Other experts and officials said the survey methods may make the problem seem more serious than it is, but at least one agreed that solutions lie outside prisons themselves.

"As a society, we could do a better job dealing with the mentally ill — both in keeping people from coming to prison and how they do when they get out of prison," said Jeffrey Beard, Pennsylvania's secretary of corrections.

He said Pennsylvania has set up community correction centers to get mentally ill inmates out into the world. He said there has been additional money in the past few years at the federal and state level for such projects, "but we could move a little quicker."

State prisoners more likely to be treated
Based on a survey of nationally representative samples, the statistics bureau estimated that 56 percent of the nation's 1.25 million state prisoners, 64 percent of its 747,000 jail inmates and 45 percent of its 156,000 federal prisoners reported treatment for or symptoms of major depression, mania or psychotic disorders such as hallucinations or delusions in the last year.

Treatment behind bars was most common among state prisoners — 34 percent of those reporting symptoms, compared with 24 percent of the troubled federal prisoners and 17 percent of jail inmates with problems. The most common treatment was a prescribed medication, for 27 percent of state, 19 percent of federal and 15 percent of jail inmates with problems.

Female inmates had higher rates of symptoms in all three types of facilities: 73 percent of women and 55 percent of men in state prisons; 61 percent of women and 44 percent of men in federal facilities; 75 percent of women and 63 percent of men in jails.

Beard said that mental health problems among Pennsylvania inmates had leveled off in the last year or so after rising for five of six years. Now 18 percent of Pennsylvania inmates have a mental problem requiring some treatment, including just under 4 percent with serious mental illness including schizophrenics and psychotics.

"Every inmate in Pennsylvania gets a psychological profile," Beard said. "Our numbers are based on clinicians seeing everybody."

Earlier studies showed lower rates
Fred Osher, health service policy director in the criminal justice program of the Council of State Governments, noted that previous studies that focused on those diagnosed as mentally ill found fewer troubled inmates — closer to 20 percent.

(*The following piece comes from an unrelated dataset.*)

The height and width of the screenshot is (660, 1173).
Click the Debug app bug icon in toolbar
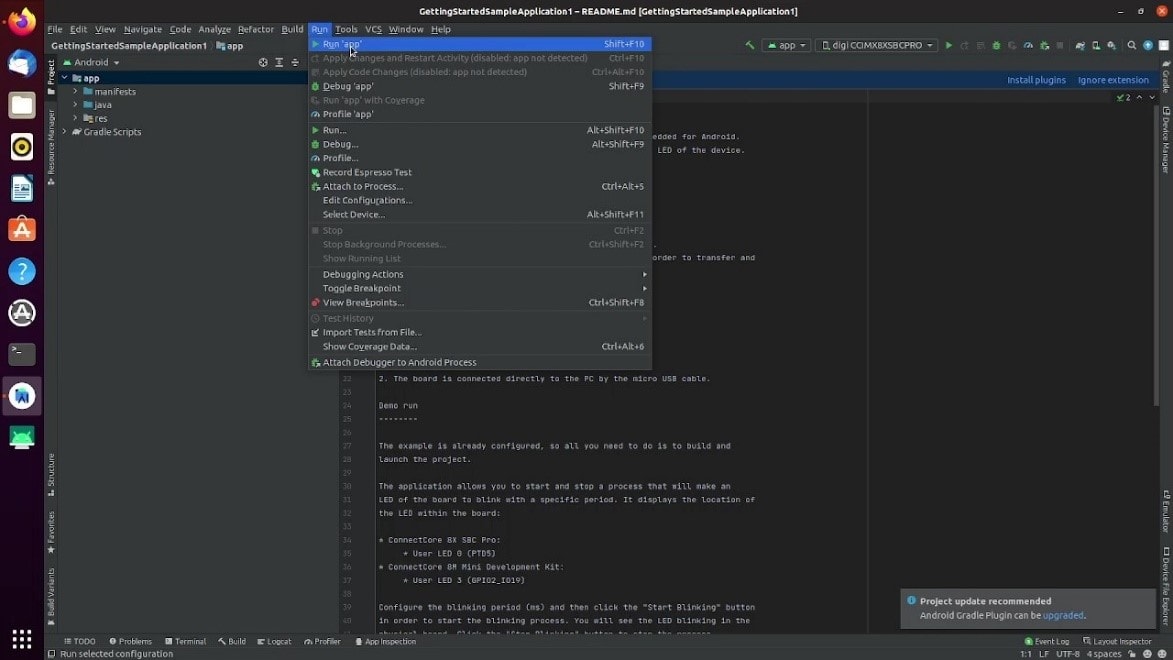pyautogui.click(x=995, y=46)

The statistics bureau conducted interviews with samples of state, federal and jail inmates based on diagnostic questions in the Diagnostic and Statistical Manual of Mental Disorders, fourth edition, which is used by mental health professionals.

Inmates were asked if they had a history of mental health treatment or had symptoms of major depression, mania or psychotic orders in the previous year. State and federal prisoners were interviewed in 2004; jail inmates in 2002.

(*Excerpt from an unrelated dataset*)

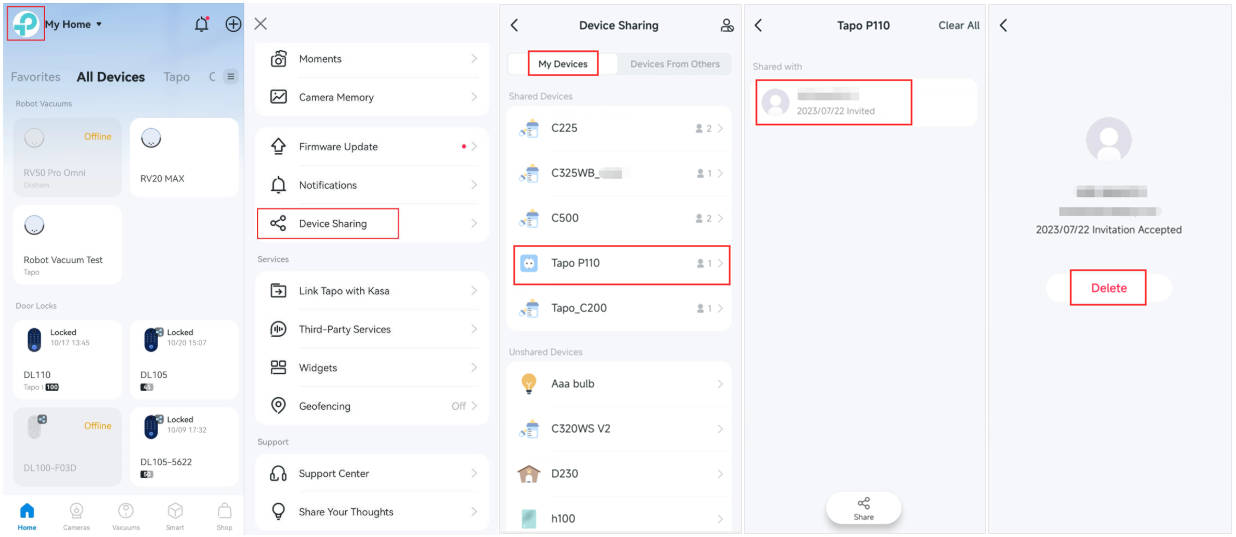This screenshot has width=1236, height=537.
Task: Open the notifications bell icon
Action: click(x=202, y=24)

"This method shows what the high end of the problems might be," Osher said. The federal study did not look at clusters of symptoms over time or evidence of disability, important factors in deciding who requires treatment, Osher said.

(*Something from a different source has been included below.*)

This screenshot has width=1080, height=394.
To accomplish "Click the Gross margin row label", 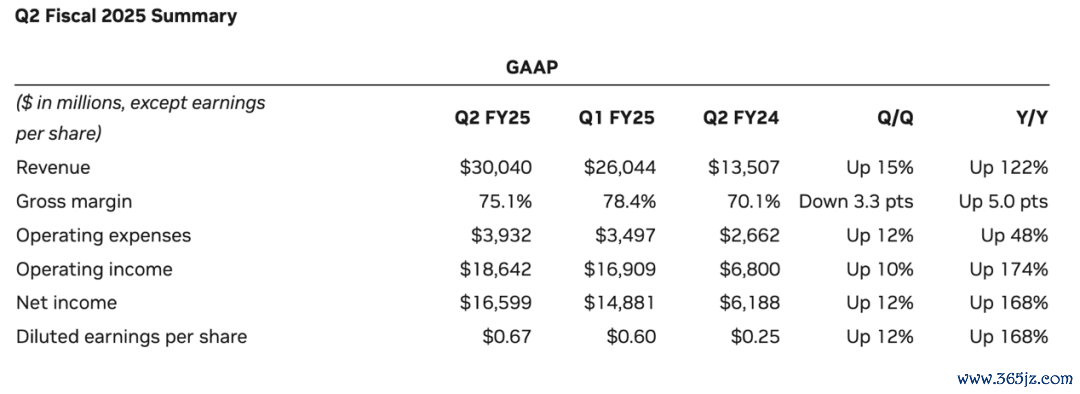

So the difference between those with symptoms and those getting treatment may not be evidence of "how underserved people are in prisons, but a reflection of an increase in good screening in recent years to see that those who need treatment get it," Osher said.

Beard said Pennsylvania's prison system runs a mental health system with special needs units to separate those with low level mental illness from inmates who might harm them; licensed inpatient units for treatment of more seriously ill inmates; and a forensic hospital for treatment of the most chronic and seriously mentally ill prisoners.

"I feel comfortable we are dealing with the mentally ill coming into our system," Beard said.